Cela a eu lieu le soir du 14 mars 2011, alors qu’un vice-président allait participer à une conférence de presse. Masataka Shimizu, alors président, lui aurait interdit d’utiliser cette expression, en expliquant qu’il s’agissait d’une instruction du cabinet du premier ministre. Un membre du gouvernement n’aurait pas apprécié, le 12 mars 2011, que TEPCo montre une photo du réacteur n°1 détruit par une explosion hydrogène sans en avoir informé le gouvernement au préalable. Le Président Shimizu aurait alors reçu l’instruction du cabinet du premier ministre que toutes les informations rendues publiques devaient être validées par la cellule de crise gouvernementale.

Ainsi, concernant l’affaire de l’utilisation de l’expression « fusion », le rapport des trois juristes mandatés par TEPCo dit : « Compte tenu de ces faits, il est vraisemblable que le Cabinet du Premier ministre a demandé Shimizu faire attention avant d’admettre une fusion en en public. » Mais, le gouvernement de l’époque n’a pas été interrogé et l’on ne sait pas qui aurait donné cet ordre à TEPCo. Cela demande donc des investigations supplémentaires. En revanche, l’ordre donné au vice-président Sakae Muto est confirmé.

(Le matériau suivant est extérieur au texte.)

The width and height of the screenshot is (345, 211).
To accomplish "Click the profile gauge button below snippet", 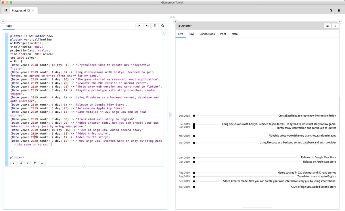I will [35, 163].
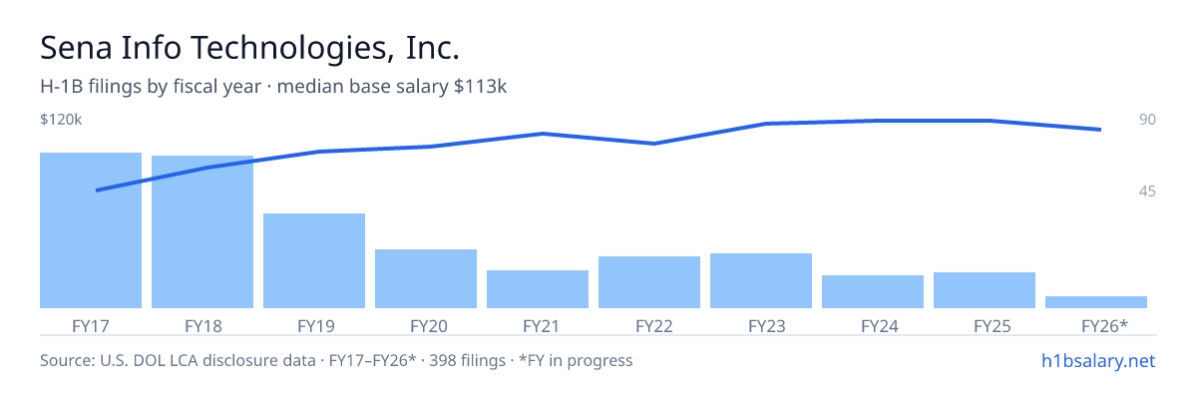Click the 90 right axis label
This screenshot has height=399, width=1197.
[1147, 120]
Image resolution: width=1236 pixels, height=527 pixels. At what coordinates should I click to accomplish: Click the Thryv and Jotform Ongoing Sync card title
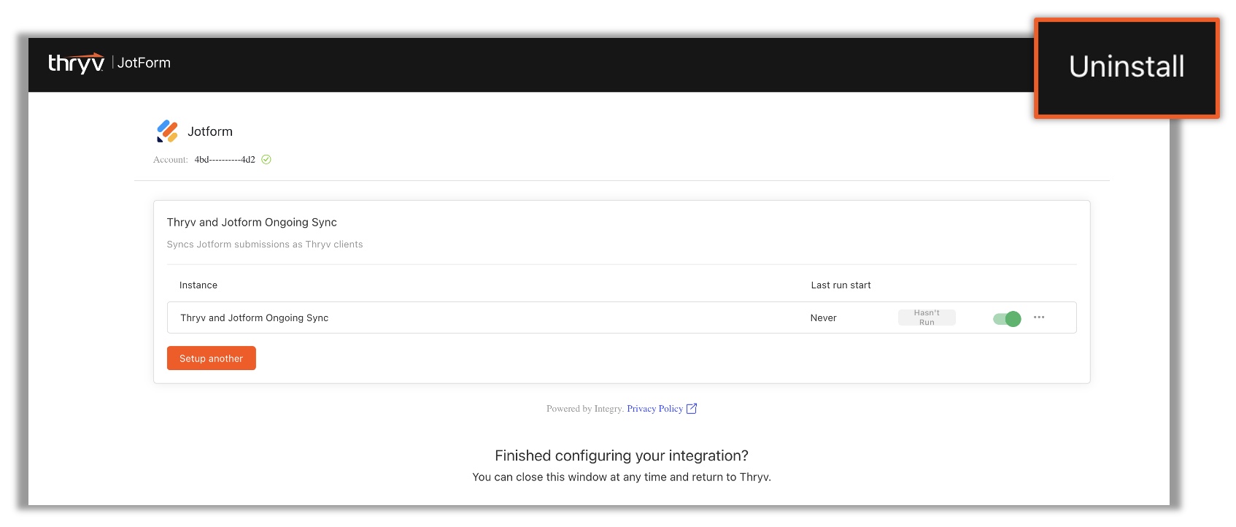(252, 223)
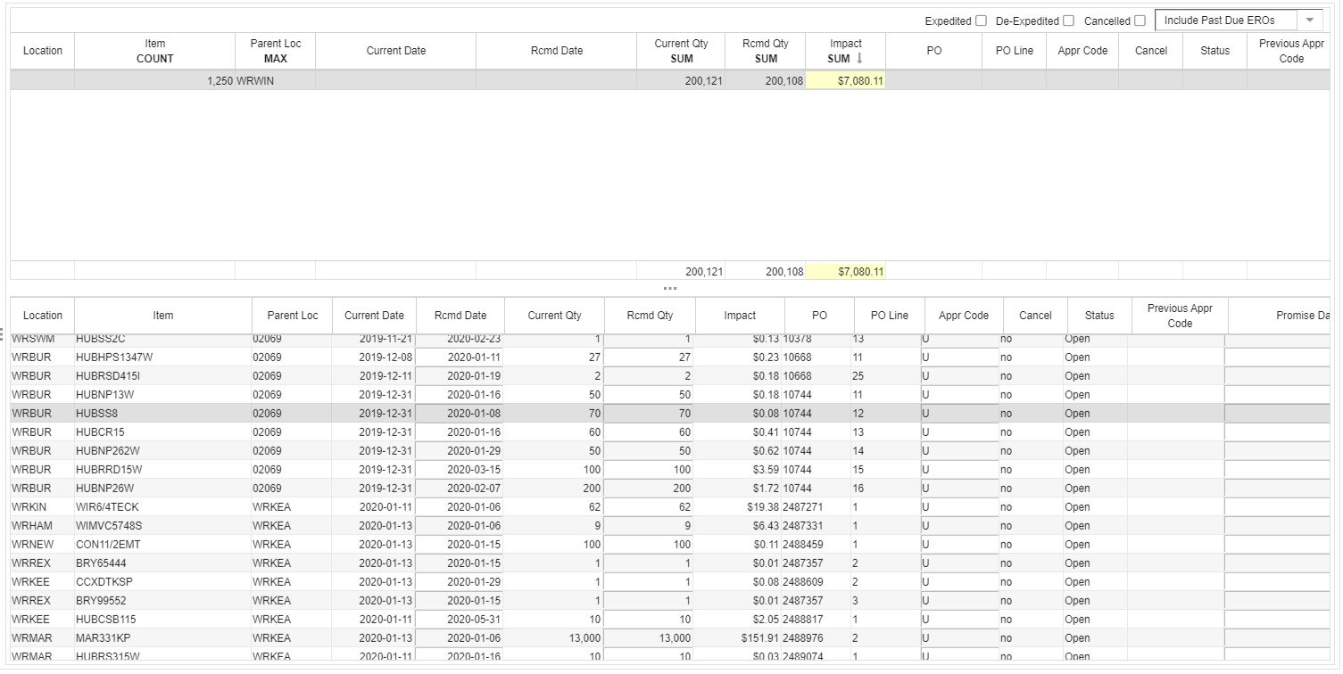Enable the Expedited checkbox

tap(981, 21)
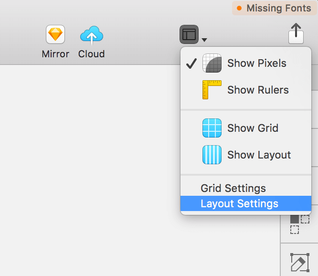The height and width of the screenshot is (276, 318).
Task: Click the blue grid icon
Action: click(x=212, y=128)
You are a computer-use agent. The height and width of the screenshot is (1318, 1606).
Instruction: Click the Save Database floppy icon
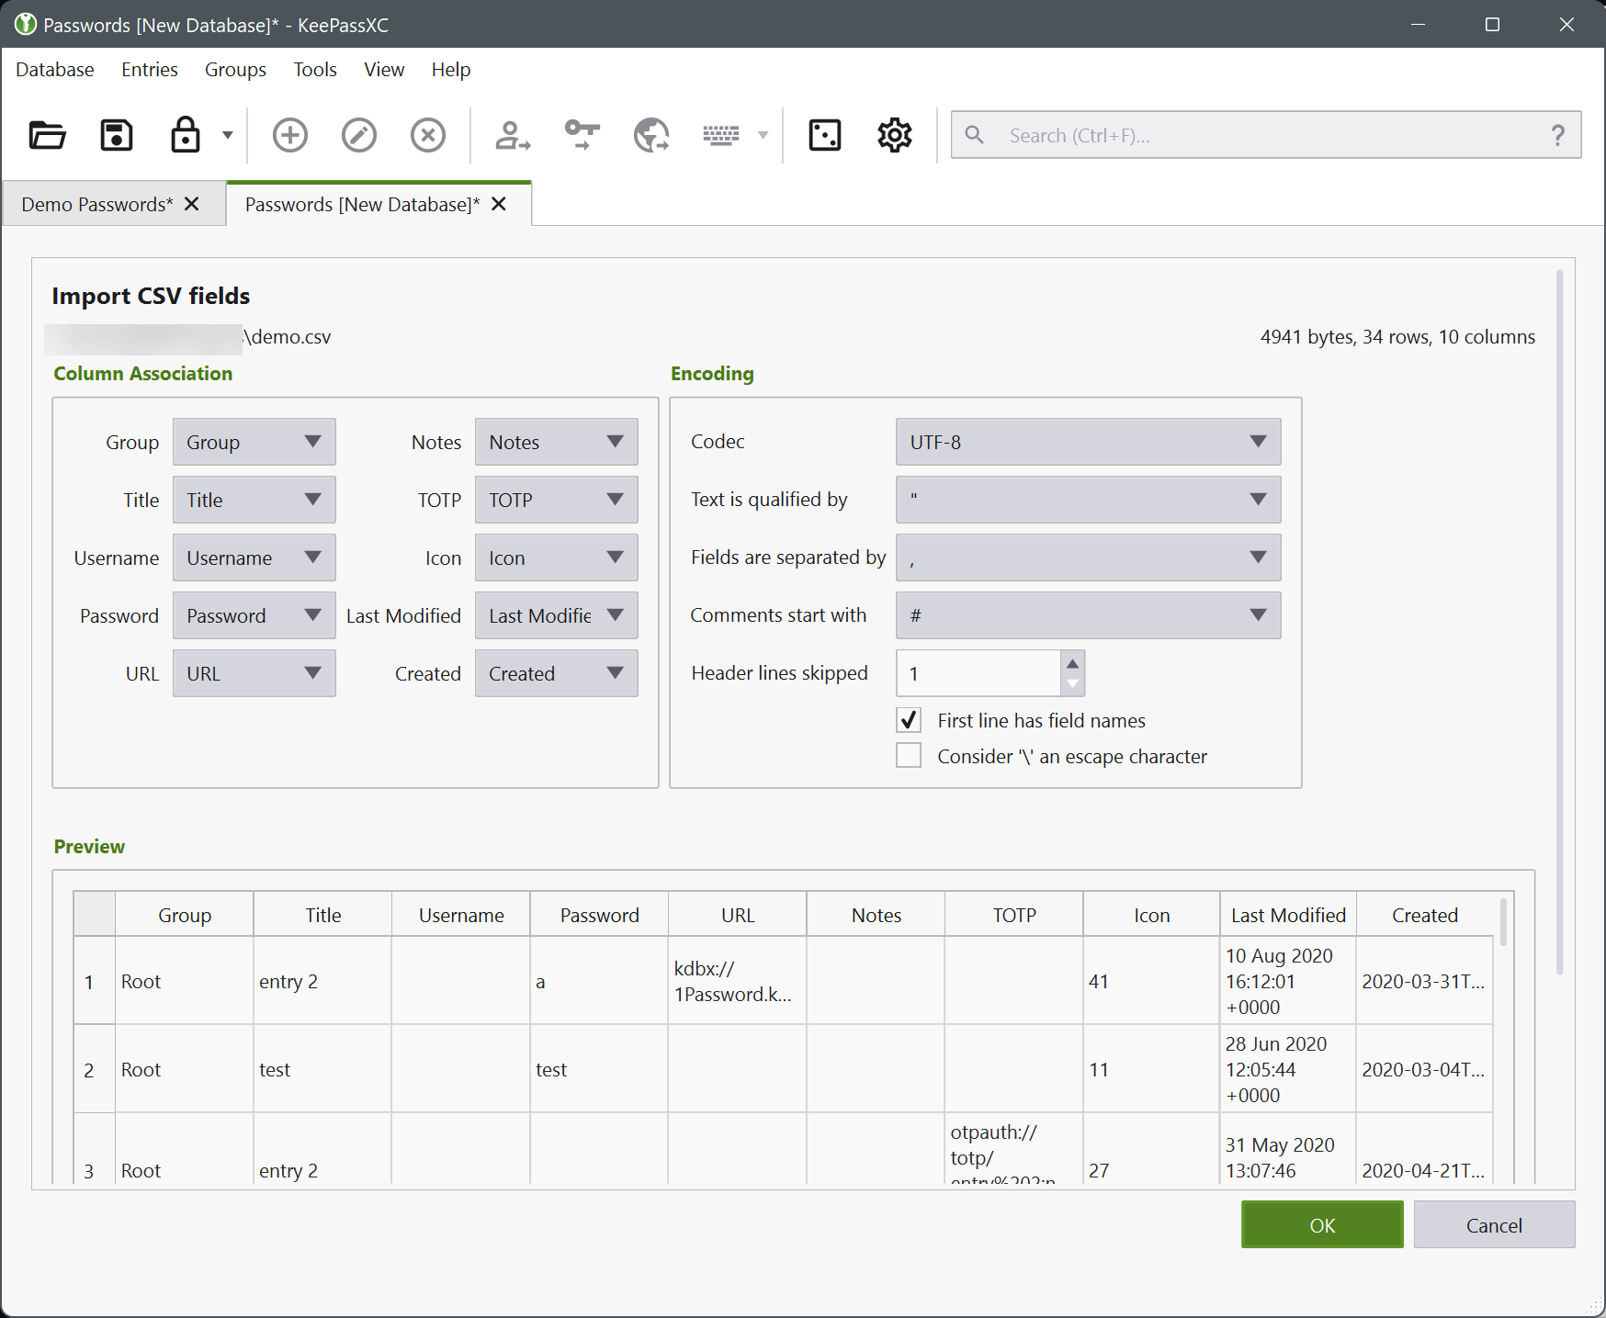click(117, 135)

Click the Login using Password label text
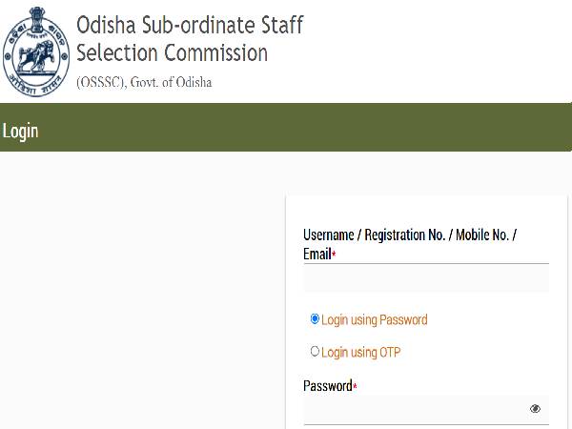coord(375,320)
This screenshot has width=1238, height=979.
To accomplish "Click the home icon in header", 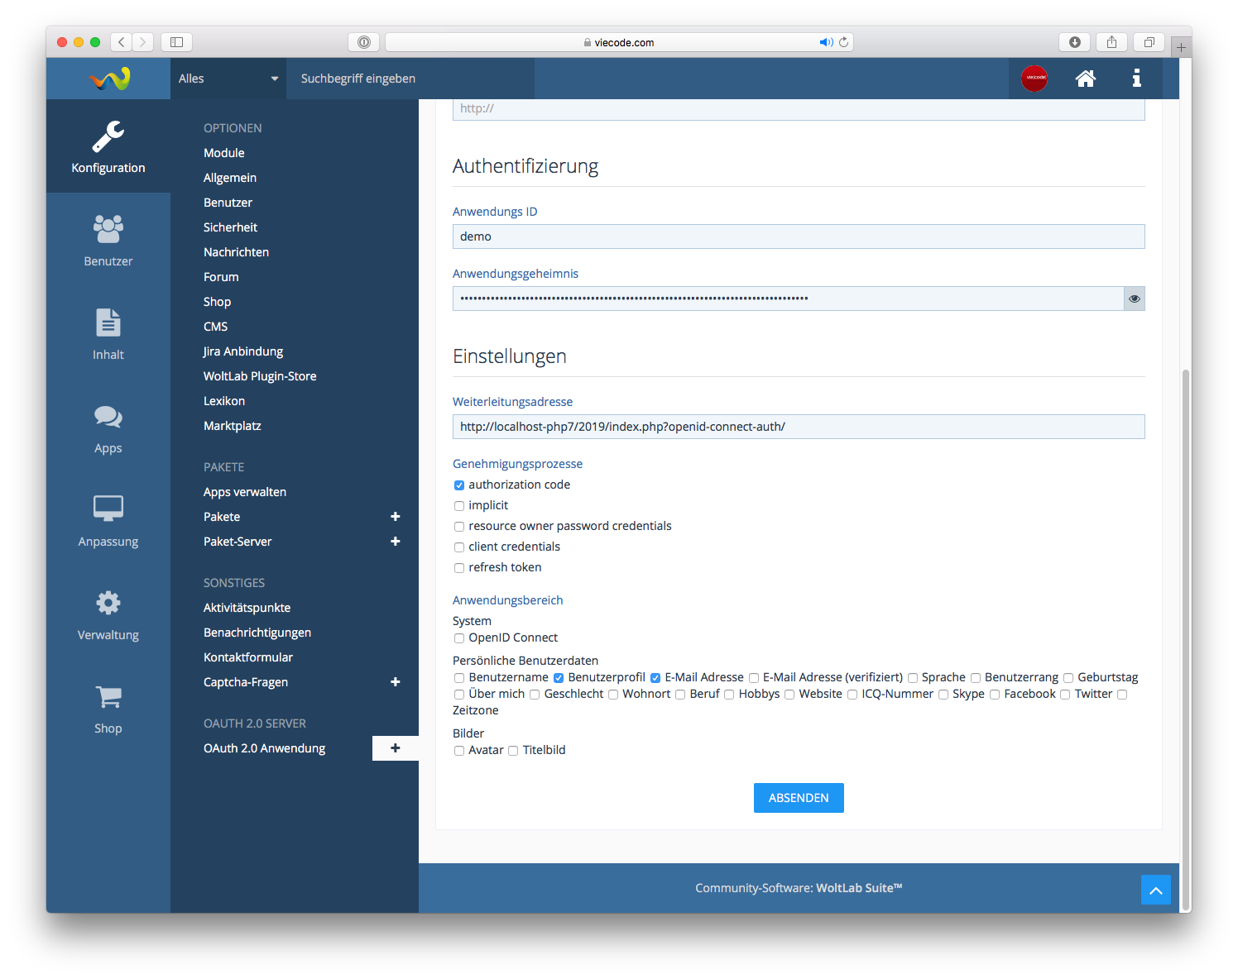I will pyautogui.click(x=1085, y=79).
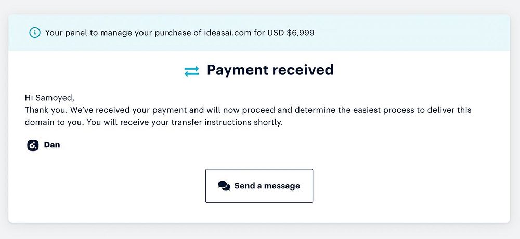This screenshot has width=520, height=239.
Task: Click Dan's round avatar logo
Action: (33, 145)
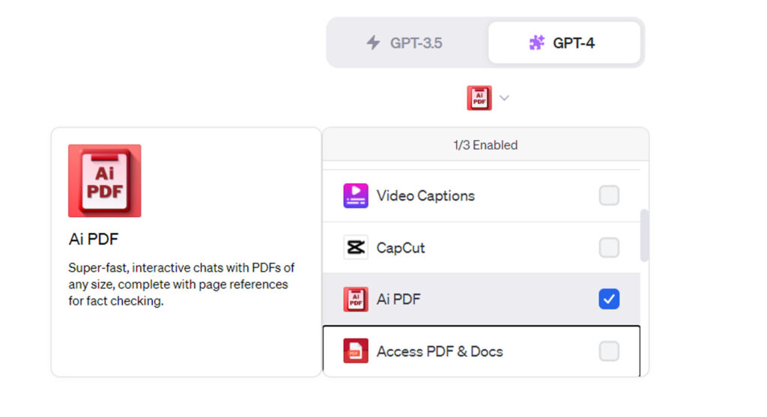Click the 1/3 Enabled header
The height and width of the screenshot is (417, 767).
485,145
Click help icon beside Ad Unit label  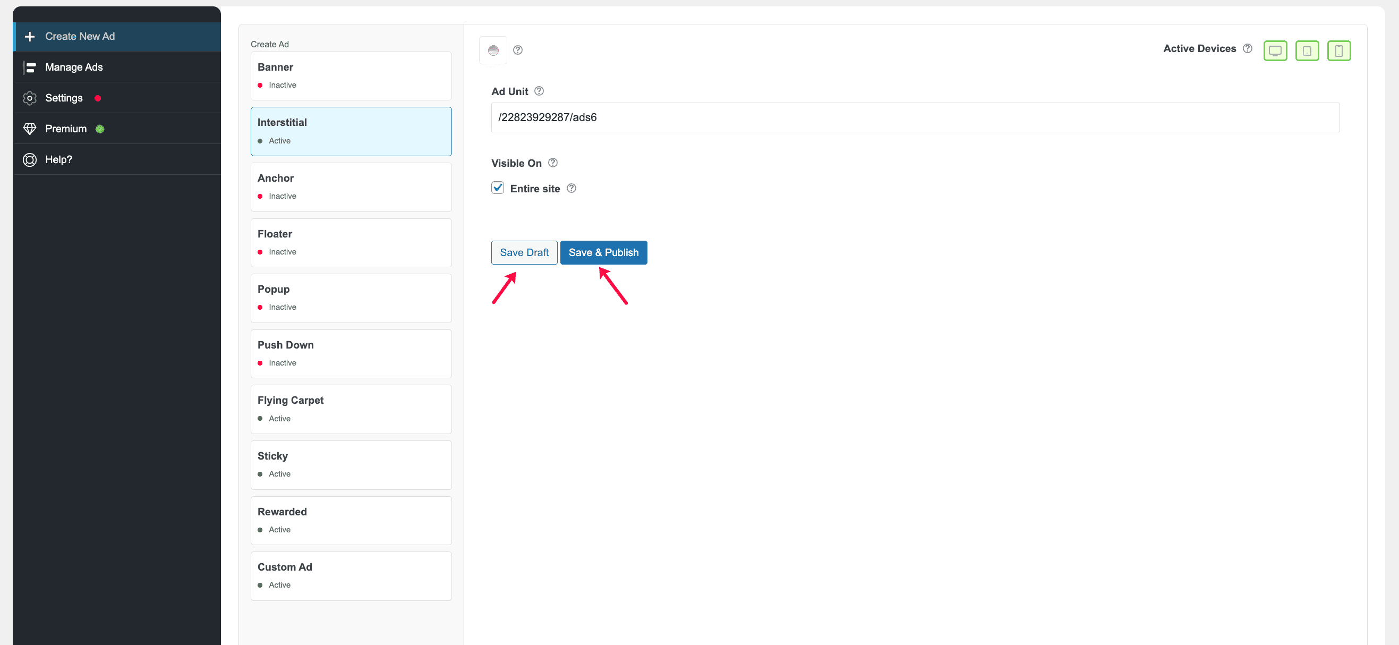pos(539,91)
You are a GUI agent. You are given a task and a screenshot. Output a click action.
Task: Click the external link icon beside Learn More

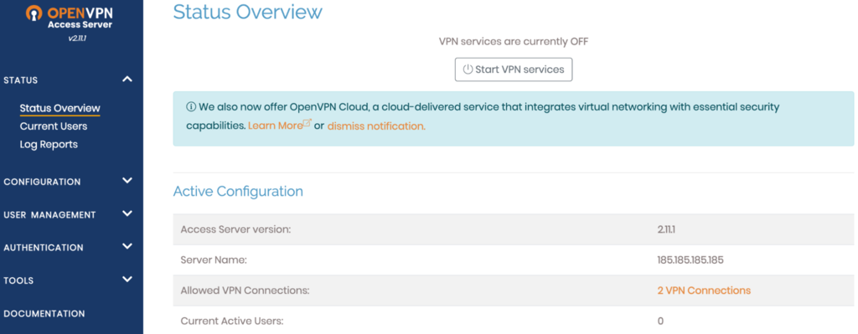pyautogui.click(x=307, y=124)
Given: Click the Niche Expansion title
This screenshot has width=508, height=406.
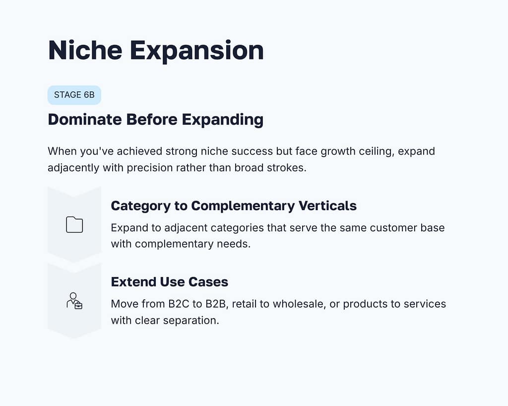Looking at the screenshot, I should pos(156,51).
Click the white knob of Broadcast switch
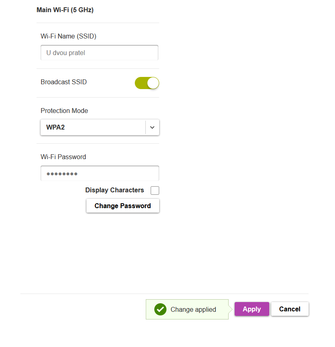The image size is (335, 347). 153,83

Le président de la commission d’enquête a expliqué à la presse qu’il était difficile pour TEPCo d’utiliser l’expression « fusion du cœur » alors que les autorités ne l’utilisaient pas. c’est un peu court comme argument, car TEPCo est responsable de ses installations et de l’information sur l’état de ses réacteurs. Il est aussi incompréhensible que personne, parmi les experts officiels, n’ait contredit la compagnie à ce propos.

Pour le moment, il n’y a rien en anglais sur le site de TEPCo. Pas très surprenant. Quant aux commentaires en japonais du PDG actuel ne sont que du blabla lénifiant. Le rapport est ici en japonais.

Le premier ministre de l’époque, Naoto Kan et le porte-parole du gouvernement, Yukio Edano ont démenti toute pression contre la compagnie à propos de l’expression « fusion du cœur ». Ils estiment que le rapport est partial car ils n’ont pas été interrogés et que les membres du groupe qui a enquêté ont été choisis par TEPCo.

Rappelons que c’est suite aux demandes répétées du gouverneur de Niigata que TEPCo s’est penchée sur ce problème du retard à la reconnaissance de la gravité de l’accident nucléaire. Un membre de la commission d’enquête mise en place par cette province estime que ce rapport n’apporte rien de neuf, mise à part la confirmation de l’ordre donné par le PDG de l’époque et qu’il ne fait que reprendre le point de vue de TEPCo. Il n’est donc pas satisfait par la réponse de la compagnie.

Rappelons aussi que deux membres de la défunte NISA, l’autorité de sûreté de l’époque, avaient utilisé l’expression « fusion du cœur » les 12 et 13 mars 2011 devant les médias sans avertir le cabinet du premier ministre au préalable et qu’il avait ensuite été écarté des relations publiques.